Collection entries
^^^^^^^^
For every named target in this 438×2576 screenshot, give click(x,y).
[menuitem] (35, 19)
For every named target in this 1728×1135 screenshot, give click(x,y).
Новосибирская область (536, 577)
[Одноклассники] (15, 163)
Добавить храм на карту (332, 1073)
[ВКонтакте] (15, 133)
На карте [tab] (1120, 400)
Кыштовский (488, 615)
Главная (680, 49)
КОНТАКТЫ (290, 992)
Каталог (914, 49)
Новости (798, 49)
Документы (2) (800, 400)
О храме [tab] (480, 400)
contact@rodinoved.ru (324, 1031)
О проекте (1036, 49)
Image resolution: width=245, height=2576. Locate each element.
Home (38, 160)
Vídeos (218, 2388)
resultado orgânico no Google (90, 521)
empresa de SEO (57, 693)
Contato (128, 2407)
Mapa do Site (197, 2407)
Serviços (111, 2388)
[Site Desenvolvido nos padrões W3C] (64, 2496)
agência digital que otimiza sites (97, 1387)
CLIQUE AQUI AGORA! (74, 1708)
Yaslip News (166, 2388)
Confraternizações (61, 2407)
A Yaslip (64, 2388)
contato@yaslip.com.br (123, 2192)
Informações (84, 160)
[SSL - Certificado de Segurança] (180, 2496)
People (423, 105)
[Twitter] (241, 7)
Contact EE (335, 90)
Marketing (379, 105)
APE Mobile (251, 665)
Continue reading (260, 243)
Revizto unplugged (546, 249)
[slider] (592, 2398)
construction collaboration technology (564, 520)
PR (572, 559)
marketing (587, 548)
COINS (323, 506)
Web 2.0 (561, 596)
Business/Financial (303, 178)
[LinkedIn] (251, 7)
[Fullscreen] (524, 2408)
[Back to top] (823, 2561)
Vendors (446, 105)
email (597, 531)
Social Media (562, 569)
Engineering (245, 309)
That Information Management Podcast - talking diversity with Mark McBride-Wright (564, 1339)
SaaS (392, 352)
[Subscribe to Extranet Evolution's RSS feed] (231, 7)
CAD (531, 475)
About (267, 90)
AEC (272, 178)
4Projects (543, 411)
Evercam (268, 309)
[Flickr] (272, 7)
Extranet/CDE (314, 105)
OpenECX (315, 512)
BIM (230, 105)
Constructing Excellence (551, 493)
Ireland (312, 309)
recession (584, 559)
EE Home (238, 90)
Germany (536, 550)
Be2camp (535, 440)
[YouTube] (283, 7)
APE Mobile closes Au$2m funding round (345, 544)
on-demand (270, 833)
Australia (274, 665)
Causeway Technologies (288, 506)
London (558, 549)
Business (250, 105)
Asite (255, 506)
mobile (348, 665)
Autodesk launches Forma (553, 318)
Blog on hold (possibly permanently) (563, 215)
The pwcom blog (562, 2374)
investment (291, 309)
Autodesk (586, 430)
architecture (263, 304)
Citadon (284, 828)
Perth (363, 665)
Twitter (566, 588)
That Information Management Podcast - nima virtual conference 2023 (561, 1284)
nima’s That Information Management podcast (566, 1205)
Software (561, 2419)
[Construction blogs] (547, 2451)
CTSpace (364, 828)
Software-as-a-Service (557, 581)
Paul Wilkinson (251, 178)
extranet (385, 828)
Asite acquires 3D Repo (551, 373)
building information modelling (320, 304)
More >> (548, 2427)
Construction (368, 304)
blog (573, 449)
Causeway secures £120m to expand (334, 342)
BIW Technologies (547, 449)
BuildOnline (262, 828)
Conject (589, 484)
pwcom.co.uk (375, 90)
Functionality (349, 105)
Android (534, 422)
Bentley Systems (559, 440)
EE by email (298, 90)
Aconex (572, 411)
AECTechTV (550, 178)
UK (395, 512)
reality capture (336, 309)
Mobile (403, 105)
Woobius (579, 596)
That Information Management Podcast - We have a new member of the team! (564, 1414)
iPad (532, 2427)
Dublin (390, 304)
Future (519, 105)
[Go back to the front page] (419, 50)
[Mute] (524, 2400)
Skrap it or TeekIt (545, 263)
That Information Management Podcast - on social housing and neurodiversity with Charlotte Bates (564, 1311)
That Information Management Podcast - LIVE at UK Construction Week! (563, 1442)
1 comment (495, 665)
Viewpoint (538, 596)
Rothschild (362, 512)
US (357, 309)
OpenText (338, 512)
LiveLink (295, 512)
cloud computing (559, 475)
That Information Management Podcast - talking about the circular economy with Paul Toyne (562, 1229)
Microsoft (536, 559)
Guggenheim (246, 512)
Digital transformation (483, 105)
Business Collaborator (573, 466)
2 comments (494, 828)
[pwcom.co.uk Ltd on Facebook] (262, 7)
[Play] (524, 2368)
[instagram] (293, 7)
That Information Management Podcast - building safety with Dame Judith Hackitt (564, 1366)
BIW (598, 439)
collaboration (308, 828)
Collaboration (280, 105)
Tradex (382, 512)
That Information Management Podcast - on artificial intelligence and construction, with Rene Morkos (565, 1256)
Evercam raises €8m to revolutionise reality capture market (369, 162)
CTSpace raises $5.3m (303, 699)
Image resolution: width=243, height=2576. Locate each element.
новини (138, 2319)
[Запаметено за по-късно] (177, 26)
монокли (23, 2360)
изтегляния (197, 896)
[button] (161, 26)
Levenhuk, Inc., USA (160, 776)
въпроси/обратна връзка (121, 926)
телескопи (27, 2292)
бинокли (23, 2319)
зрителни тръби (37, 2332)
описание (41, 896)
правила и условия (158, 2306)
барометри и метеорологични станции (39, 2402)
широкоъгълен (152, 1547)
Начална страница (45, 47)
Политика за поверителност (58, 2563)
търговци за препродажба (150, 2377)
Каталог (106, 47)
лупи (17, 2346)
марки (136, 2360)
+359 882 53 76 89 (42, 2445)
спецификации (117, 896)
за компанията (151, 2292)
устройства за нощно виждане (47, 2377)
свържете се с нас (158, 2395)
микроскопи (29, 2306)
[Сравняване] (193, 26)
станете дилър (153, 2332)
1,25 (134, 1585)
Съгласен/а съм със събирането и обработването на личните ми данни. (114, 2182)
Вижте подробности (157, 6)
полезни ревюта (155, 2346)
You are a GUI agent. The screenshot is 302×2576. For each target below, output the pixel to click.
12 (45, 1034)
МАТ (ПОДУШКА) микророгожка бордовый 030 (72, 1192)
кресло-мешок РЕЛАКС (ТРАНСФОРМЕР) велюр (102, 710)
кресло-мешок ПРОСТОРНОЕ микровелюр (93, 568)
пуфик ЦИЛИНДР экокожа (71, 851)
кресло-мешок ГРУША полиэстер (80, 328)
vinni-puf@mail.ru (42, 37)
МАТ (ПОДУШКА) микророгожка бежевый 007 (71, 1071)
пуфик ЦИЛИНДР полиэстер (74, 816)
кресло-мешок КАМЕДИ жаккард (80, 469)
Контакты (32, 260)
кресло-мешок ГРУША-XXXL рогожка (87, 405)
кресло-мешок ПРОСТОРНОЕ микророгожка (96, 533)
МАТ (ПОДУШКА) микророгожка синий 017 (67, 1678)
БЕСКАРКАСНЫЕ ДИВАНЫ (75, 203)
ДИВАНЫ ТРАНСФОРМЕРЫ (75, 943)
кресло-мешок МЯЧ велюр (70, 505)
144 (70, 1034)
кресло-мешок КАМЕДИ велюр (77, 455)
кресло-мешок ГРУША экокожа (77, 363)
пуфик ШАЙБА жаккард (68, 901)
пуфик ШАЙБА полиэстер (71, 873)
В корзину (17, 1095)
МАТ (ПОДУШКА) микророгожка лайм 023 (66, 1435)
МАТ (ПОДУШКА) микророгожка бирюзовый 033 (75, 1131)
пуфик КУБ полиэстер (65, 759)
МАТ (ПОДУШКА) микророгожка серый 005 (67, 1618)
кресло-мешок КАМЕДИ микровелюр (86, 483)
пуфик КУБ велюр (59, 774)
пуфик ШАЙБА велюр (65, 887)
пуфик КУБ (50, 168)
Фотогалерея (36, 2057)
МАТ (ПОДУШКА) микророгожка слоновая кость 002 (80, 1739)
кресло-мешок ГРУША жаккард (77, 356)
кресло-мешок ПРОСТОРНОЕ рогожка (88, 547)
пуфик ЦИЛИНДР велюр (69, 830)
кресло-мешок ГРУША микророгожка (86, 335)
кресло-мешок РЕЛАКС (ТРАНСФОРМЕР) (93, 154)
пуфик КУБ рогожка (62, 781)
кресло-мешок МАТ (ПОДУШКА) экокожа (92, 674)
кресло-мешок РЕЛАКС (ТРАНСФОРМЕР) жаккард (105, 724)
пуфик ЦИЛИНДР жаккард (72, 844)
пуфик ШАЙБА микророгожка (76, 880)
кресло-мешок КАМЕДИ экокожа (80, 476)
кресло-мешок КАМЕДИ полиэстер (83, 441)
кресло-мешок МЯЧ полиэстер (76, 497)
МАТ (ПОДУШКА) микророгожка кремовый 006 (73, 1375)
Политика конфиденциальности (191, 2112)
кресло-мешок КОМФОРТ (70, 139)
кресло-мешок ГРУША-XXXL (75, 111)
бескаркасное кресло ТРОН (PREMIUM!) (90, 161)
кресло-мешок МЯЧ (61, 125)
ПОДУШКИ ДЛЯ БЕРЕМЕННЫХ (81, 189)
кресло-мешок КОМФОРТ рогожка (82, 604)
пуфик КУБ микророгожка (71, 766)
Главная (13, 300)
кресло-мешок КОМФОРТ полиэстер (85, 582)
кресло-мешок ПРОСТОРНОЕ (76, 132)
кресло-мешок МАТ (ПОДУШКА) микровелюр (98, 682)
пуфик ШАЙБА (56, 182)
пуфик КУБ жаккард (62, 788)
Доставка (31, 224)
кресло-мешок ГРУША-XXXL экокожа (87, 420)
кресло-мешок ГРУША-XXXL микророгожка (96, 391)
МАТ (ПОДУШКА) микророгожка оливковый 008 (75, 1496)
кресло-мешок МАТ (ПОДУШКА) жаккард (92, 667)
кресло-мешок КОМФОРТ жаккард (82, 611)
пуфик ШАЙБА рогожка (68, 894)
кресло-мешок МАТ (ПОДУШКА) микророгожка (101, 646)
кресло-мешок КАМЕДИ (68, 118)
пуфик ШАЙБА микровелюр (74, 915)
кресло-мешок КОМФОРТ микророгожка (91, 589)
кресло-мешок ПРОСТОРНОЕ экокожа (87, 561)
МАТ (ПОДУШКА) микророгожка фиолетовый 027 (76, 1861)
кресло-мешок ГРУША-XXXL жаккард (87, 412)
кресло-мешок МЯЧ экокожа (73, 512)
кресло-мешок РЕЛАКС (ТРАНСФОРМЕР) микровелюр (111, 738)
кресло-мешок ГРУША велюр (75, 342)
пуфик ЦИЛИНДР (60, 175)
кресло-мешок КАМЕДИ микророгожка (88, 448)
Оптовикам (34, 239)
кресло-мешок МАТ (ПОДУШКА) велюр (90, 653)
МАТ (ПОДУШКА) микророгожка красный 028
^^^^^^^^
Exercise instructions: Check the data above and report how many lines include the word "Image", using a bare number.

Solution: 2